Work request:
For the word "menu", count the lines in the records below that include it and give only that number.
★ ★ ★ ★
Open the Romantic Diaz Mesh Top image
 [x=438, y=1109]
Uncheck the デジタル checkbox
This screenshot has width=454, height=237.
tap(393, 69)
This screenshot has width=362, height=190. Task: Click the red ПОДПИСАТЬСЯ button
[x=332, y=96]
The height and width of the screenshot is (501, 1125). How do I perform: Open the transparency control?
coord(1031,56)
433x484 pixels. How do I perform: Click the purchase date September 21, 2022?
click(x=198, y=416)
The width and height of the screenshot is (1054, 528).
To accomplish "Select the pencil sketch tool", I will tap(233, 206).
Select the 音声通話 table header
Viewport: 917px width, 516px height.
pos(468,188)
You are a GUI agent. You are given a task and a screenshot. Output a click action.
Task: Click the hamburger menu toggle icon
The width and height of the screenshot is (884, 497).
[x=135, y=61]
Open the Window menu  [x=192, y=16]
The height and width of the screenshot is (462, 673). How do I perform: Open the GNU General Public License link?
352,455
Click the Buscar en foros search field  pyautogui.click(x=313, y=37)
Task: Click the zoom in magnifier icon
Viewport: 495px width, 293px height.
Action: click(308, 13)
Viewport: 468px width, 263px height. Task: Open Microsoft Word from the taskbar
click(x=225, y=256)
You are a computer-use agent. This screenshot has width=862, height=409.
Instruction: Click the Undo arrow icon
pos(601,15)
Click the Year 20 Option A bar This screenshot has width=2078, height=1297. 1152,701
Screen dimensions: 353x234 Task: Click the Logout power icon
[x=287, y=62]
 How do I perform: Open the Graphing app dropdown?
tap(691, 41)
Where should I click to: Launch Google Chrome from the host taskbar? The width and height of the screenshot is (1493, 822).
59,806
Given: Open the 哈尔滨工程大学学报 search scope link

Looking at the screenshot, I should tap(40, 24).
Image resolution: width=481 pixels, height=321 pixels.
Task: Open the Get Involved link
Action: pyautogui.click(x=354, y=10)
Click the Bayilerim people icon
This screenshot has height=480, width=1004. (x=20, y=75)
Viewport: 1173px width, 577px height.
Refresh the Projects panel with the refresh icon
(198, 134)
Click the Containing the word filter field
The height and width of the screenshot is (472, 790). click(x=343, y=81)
★ ★ ★ ★
Solution for this problem:
2